What you will do: Print the data once more, exactly as given. Drop the pictures.

Input Block Start

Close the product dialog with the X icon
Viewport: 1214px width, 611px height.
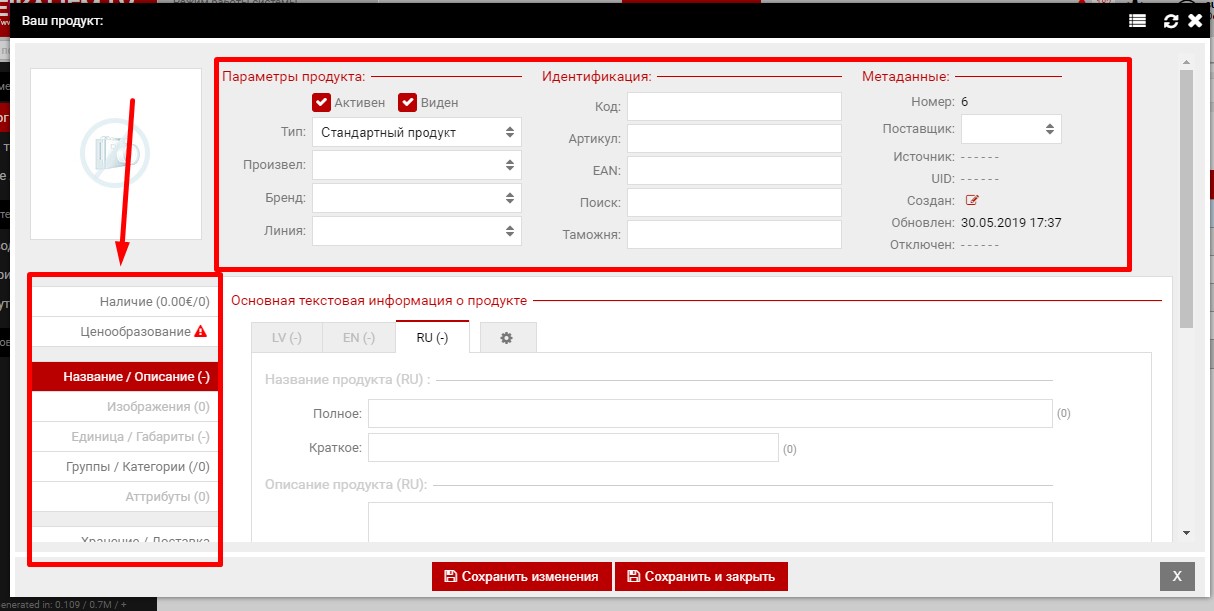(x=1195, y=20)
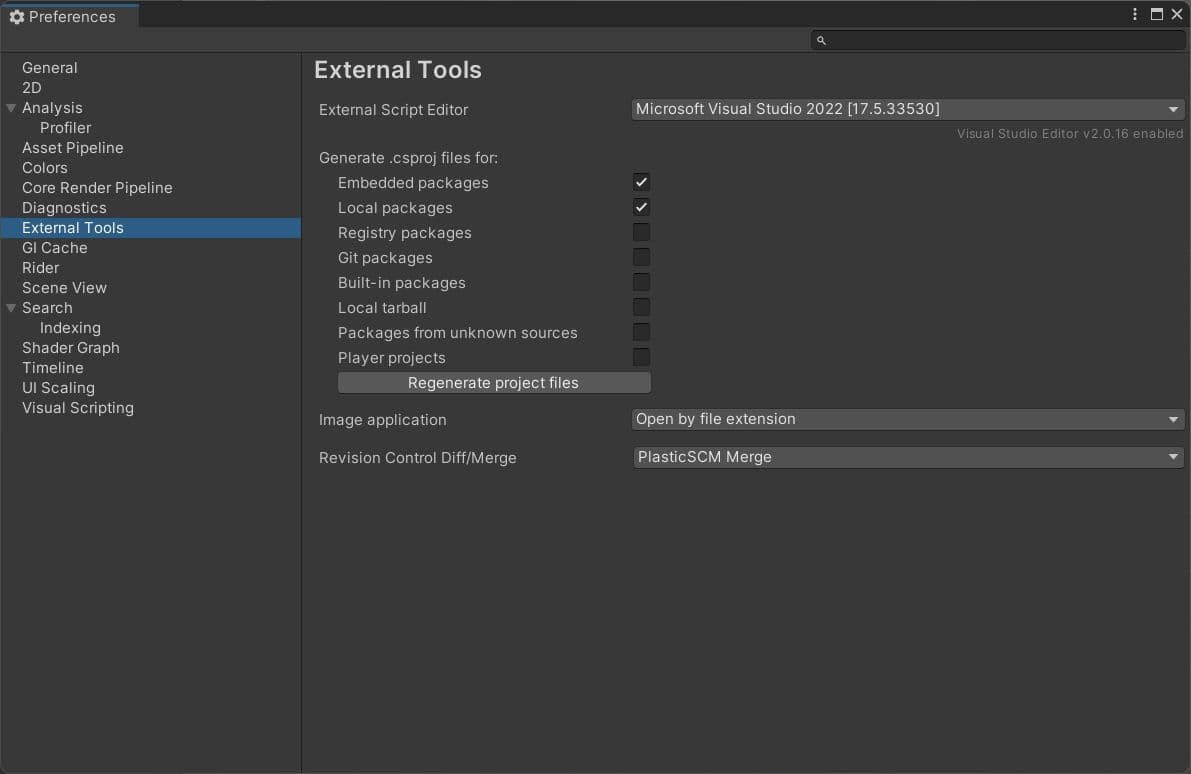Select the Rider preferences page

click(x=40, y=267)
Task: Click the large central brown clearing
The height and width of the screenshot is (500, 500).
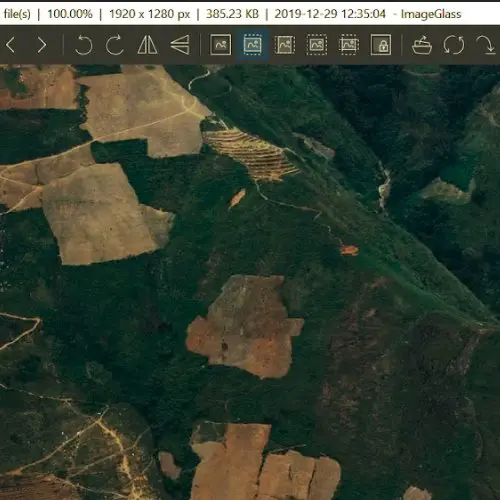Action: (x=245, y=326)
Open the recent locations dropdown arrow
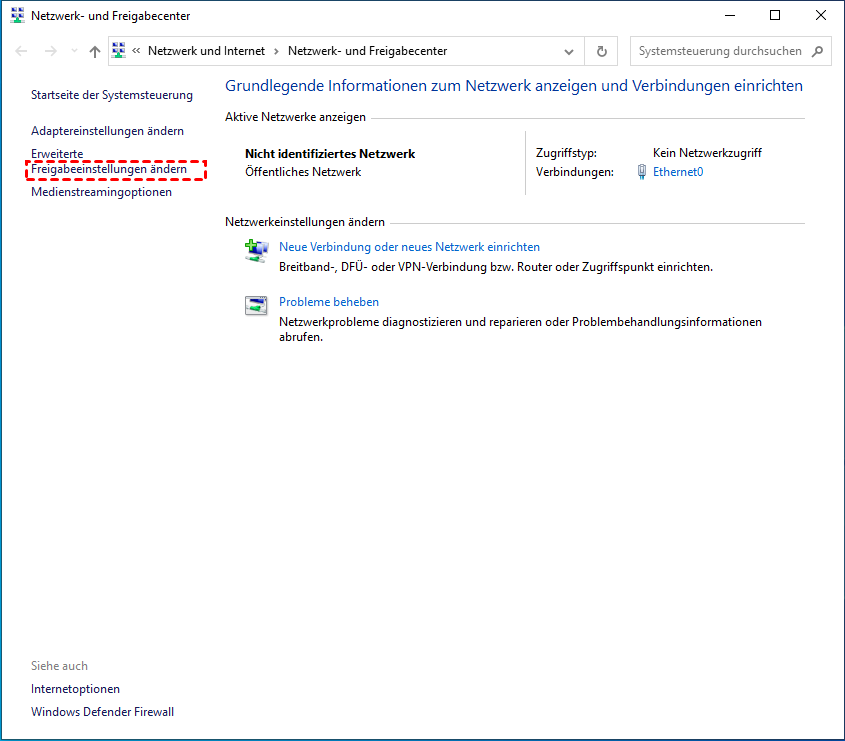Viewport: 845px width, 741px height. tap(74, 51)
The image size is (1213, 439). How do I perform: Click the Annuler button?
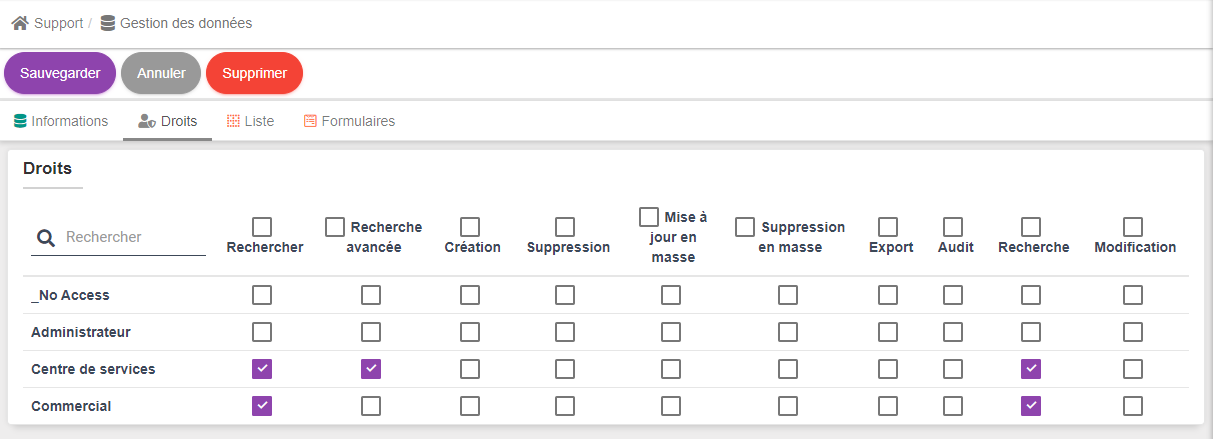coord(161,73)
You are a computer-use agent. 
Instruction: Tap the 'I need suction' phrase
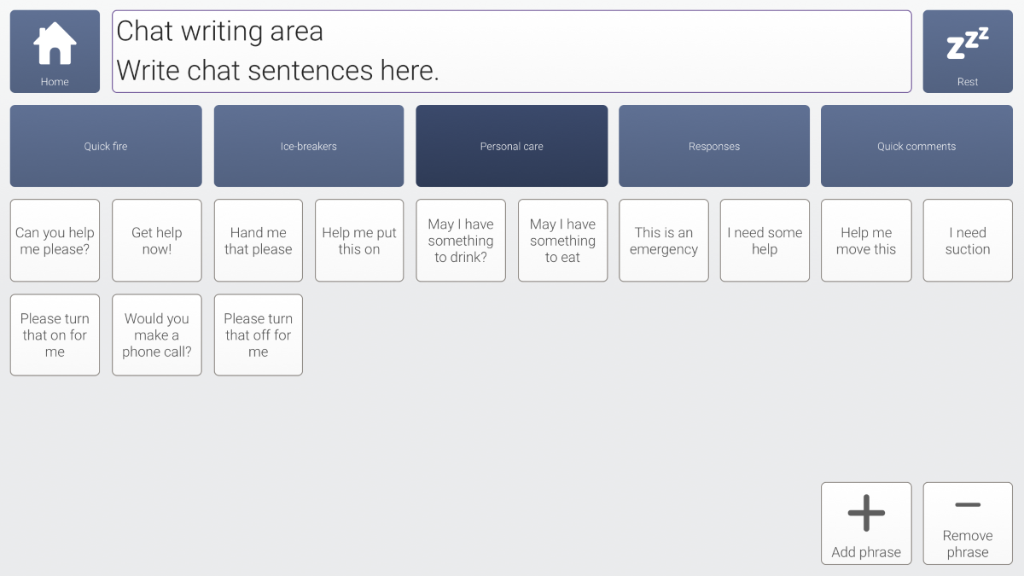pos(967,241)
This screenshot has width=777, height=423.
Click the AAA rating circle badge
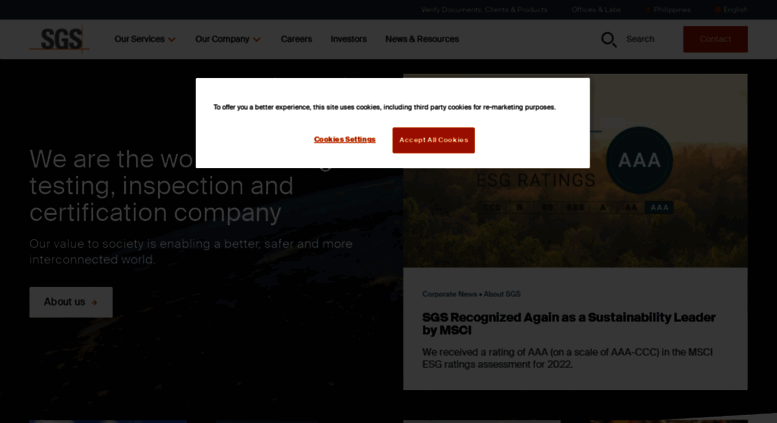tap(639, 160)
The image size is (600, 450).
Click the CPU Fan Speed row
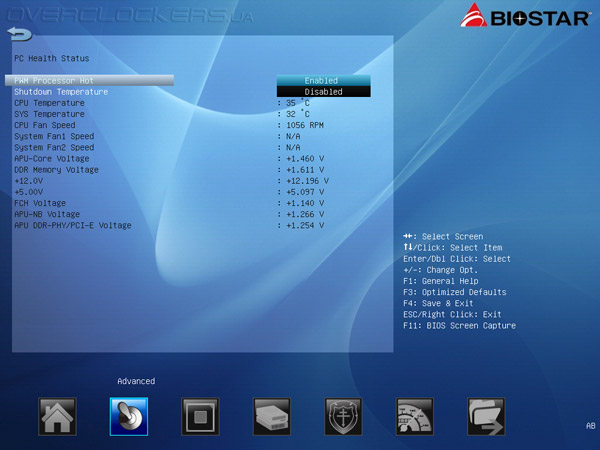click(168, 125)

Input Block End

Exercise result:
Close the product dialog with the X icon
Viewport: 1214px width, 611px height.
(x=1195, y=20)
Select the Rider preferences page

click(x=40, y=267)
Task: Click the large central brown clearing
The height and width of the screenshot is (500, 500).
Action: (x=245, y=326)
Open the recent locations dropdown arrow
Viewport: 845px width, 741px height. tap(74, 51)
The image size is (1213, 439). How do I perform: Click the Annuler button?
coord(161,73)
You are a computer-use agent. 
Instruction: Tap the 'I need suction' phrase
pos(967,241)
This screenshot has width=777, height=423.
Click the AAA rating circle badge
tap(639, 160)
The image size is (600, 450).
Click the CPU Fan Speed row
click(168, 125)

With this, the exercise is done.